Recently, numerous major and stably expressed QTLs for supernumerary spikelets were also detected in the short arms of 2D chromosomes, especially those close to the wheat COM2 orthologue (WFZP) genomic region [12,13,14]. WFZP, as a COM2 orthologue in wheat-encoding class II AP2/ERF TF, has been characterized by the analysis of wheat multirow spikes (mrs1 mutants) [15]. WFZP is a homoallelic series of loci in the short arms of the 2A, 2B, and 2D chromosomes of bread wheat: WFZP-A, WFZP-B, and WFZP-D, respectively. Simultaneous mutations in the coding regions of WFZP-A and WFZP-D, coupled with transposable element (TE) insertions in the WFZP-B promoter region, lead to a severe multirow spike [15]. Recently, it was confirmed that in the endemic Tibetan wheat variety Zang734, which exhibits typical multirow spikes with three spikelets per rachis node (defined as triple spikelets), the null mutation in WFZP-A and complete deletion of WFZP-D trigger triple spikelets [16]. Moreover, in wfzp-d single mutants, the spikelet/grain numbers per spike also significantly increased, but the spike architecture was completely normal.
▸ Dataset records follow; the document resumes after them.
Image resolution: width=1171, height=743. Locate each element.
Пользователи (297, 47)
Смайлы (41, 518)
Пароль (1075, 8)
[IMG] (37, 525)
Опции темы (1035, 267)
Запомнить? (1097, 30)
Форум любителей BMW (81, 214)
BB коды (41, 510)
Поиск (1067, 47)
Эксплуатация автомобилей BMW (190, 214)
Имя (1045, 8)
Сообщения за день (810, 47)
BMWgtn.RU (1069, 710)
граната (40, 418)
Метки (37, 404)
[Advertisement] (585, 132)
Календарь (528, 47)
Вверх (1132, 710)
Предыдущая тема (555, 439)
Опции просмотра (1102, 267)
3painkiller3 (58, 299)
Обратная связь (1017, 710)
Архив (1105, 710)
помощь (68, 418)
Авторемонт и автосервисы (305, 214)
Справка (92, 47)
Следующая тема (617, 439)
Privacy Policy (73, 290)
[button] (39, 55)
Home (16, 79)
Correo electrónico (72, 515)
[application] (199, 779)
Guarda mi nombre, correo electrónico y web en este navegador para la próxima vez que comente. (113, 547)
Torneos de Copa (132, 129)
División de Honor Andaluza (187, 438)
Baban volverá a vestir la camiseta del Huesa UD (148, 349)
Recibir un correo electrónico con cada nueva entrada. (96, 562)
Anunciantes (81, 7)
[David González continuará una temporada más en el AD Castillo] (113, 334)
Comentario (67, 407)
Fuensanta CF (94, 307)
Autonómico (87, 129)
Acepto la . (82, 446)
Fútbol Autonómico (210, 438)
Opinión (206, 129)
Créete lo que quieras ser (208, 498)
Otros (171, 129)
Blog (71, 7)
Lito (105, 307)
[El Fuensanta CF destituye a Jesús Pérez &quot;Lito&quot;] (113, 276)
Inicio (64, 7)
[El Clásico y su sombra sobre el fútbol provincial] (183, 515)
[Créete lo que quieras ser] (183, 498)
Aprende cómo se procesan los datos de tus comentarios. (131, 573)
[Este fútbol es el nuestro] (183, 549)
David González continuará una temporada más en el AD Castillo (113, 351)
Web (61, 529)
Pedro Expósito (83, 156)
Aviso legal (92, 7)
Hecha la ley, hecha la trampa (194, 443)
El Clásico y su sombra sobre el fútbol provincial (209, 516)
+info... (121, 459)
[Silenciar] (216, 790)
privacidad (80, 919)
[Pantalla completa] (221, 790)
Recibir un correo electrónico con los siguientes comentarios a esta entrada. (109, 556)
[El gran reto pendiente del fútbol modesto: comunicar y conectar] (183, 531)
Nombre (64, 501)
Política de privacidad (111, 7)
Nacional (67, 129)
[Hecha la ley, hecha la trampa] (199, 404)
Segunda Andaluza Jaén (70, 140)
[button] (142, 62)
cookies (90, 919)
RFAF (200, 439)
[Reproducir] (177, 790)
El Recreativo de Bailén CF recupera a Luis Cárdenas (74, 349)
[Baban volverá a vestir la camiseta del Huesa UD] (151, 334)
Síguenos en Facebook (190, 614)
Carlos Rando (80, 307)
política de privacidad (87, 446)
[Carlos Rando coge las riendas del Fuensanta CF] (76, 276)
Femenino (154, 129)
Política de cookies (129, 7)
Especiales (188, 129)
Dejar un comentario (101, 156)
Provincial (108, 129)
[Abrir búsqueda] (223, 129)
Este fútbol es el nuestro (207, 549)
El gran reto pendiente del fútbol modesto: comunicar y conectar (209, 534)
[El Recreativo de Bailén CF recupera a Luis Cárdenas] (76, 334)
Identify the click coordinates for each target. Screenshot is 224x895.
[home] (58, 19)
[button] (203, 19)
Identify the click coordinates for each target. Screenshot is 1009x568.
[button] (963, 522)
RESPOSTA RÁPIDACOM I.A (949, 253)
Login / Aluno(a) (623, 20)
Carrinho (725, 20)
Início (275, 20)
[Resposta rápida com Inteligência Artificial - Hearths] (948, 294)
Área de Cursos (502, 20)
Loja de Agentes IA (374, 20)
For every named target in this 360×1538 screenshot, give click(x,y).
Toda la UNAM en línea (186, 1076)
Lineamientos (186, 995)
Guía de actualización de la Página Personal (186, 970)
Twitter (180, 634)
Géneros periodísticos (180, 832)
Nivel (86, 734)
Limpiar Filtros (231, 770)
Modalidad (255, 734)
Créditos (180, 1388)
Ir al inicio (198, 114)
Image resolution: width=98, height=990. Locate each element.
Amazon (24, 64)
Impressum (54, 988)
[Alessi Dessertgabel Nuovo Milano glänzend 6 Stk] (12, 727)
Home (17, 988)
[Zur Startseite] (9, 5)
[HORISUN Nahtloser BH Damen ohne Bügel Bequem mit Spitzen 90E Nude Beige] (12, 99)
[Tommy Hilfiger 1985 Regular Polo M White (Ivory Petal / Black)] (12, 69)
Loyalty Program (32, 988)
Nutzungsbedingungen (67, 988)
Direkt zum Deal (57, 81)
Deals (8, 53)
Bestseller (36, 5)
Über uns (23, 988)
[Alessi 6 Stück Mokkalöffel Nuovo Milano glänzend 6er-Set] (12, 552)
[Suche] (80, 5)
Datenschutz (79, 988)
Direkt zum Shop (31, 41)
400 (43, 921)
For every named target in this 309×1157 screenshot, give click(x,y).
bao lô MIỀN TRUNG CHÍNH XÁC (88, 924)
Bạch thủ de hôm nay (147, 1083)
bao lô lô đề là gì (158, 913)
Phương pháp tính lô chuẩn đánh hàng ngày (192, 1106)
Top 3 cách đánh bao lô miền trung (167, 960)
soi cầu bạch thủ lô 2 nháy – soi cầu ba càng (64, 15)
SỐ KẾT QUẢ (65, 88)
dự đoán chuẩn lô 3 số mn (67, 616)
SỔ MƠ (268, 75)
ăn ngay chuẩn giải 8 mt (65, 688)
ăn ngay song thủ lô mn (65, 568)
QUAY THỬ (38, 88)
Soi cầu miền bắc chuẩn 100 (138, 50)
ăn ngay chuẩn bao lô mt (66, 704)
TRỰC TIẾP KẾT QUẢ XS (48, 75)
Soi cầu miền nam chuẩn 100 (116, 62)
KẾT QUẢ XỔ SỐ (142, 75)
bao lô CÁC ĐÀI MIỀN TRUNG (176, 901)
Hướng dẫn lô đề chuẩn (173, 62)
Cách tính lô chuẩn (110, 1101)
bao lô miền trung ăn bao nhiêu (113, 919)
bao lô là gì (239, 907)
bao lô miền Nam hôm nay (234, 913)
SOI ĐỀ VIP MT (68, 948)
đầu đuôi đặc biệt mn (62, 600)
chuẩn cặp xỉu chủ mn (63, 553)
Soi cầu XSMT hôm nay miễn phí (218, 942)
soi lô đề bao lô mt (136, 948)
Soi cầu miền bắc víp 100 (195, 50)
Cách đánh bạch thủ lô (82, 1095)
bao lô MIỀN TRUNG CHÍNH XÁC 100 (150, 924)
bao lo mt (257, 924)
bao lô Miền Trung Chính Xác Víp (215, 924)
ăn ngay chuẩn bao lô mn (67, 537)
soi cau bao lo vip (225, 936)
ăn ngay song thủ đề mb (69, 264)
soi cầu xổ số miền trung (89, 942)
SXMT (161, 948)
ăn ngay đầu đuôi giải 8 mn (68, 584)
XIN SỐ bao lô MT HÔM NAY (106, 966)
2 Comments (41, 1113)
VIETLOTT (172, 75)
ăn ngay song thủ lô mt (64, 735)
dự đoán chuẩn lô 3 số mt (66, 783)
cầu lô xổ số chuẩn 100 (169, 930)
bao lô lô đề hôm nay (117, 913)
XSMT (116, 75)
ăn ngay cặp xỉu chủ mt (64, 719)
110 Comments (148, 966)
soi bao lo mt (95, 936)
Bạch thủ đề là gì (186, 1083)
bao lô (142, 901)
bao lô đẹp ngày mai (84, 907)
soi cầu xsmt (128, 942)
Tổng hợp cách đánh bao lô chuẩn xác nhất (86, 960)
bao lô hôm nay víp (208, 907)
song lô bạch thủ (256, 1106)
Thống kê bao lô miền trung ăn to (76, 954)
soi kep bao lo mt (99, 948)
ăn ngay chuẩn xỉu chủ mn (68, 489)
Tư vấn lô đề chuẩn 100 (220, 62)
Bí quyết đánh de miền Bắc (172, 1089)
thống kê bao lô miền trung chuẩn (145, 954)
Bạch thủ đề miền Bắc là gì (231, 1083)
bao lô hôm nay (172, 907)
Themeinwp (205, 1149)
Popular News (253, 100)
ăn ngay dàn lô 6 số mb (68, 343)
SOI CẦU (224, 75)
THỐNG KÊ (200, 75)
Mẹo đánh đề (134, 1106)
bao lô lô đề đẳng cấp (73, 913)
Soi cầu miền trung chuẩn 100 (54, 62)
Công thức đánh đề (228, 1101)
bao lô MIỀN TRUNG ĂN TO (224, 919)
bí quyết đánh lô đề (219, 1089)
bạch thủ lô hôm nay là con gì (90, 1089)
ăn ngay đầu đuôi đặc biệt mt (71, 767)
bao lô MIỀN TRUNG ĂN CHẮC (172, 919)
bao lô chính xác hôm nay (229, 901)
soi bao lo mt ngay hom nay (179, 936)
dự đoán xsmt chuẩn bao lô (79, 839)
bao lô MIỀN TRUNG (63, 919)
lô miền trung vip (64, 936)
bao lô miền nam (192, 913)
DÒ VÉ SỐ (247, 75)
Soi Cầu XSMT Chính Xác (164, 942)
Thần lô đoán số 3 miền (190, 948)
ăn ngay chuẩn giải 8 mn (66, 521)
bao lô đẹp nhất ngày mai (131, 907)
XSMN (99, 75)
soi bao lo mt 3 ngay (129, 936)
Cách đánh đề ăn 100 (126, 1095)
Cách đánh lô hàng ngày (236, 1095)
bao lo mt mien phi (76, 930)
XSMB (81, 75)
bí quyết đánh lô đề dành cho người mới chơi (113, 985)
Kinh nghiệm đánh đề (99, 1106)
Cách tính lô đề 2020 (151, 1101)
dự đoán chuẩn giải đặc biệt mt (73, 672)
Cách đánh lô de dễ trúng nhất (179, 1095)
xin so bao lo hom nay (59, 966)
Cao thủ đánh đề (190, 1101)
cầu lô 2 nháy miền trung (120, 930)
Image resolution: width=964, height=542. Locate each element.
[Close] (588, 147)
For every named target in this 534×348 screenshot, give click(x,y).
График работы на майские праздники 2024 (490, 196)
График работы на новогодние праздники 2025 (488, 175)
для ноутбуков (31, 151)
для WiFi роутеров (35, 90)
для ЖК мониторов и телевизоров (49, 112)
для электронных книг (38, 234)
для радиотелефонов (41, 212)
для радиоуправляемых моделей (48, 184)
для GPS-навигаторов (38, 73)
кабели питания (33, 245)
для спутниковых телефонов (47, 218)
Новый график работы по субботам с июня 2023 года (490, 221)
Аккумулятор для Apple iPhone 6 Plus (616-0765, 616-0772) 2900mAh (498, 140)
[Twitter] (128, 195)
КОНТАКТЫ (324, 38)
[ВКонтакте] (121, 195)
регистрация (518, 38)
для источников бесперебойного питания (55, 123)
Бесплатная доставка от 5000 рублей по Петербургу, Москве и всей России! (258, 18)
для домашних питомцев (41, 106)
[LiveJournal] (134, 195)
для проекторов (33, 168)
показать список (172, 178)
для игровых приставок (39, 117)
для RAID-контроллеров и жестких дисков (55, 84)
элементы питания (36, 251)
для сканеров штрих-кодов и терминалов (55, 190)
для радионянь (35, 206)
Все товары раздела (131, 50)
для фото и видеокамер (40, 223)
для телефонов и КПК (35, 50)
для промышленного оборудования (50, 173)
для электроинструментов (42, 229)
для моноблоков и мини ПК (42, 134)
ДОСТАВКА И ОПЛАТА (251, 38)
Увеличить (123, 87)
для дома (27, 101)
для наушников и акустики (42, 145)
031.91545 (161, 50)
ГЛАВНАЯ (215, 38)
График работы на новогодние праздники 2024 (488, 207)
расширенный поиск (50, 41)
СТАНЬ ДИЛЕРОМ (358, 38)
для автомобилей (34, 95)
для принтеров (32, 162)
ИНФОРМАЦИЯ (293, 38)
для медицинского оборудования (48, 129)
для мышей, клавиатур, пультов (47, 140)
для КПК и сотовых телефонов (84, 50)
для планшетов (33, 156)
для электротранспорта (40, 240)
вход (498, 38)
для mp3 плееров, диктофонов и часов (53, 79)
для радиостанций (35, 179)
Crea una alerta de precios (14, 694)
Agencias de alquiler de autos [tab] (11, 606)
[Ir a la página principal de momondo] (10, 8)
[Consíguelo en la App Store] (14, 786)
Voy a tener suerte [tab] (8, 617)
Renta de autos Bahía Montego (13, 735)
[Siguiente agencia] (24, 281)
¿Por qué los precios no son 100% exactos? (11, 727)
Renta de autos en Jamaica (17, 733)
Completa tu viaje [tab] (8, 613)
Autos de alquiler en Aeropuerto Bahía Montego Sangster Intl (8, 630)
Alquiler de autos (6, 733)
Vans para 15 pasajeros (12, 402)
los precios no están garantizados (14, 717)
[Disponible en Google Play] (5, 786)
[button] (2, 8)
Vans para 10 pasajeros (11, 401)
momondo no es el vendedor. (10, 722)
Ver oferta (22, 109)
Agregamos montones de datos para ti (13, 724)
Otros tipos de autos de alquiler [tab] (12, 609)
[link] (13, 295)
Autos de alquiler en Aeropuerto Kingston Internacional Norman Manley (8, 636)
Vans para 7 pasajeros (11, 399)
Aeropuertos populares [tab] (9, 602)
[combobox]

Furthermore, natural sequence variations were screened in 228 hexaploid wheat cultivars, and the WFZP-D locus exhibited no sequence variations in any of the wheat accessions, indicating an extremely low variation rate in wheat WFZP-D [16]. The transfer and harnessing of potential WFZP-D natural variations from donor species in wheat may be useful for genetic manipulations by increasing spikelets.
Aegilops tauschii (DD, 2n = 2x = 14) is the donor of the bread wheat D genome [17,18,19,20], as well as a pivotal genome in several Aegilops tetraploid and hexaploid species [21]. This species is adapted to a wide range of environments, and its distribution range stretches from West Turkey to East China [20,22]. The use of diverse accessions from different geographical origins as donors is important in identifying as many alleles or haplotypes as possible [23,24]. Synthetic hexaploid wheat (SHW) was produced by crossing T. turgidum with Ae. tauschii, and these plants exhibit many valuable agronomic characteristics, such as high grain weight and spikelet number or large kernels and spikes [25,26,27]. SHW is known to be an effective genetic resource for the utilization of natural variations from donor species to bread wheat [26,27]. Here, we describe the identification of the natural variation in donor species Ae. tauschii germplasms for the WFZP homeolog gene across diverse geographical distributions and to provide genetic resources for effective introduction and utilization in wheat yield improvement.

2. Materials and Methods

2.1. Plant Materials

The plant materials comprised randomly chosen 98 Ae. tauschii accessions that collectively encompassed a wide geographic distribution (Table S1). The materials were grown in the field at the Wenjiang Experimental Station of Sichuan Agricultural University in Chengdu, China. A distribution map of accessions was created based on the origin or geographic coordinates of the accessions, using the map_data package and the ggplot2 package for R (ver. 3.4) [28].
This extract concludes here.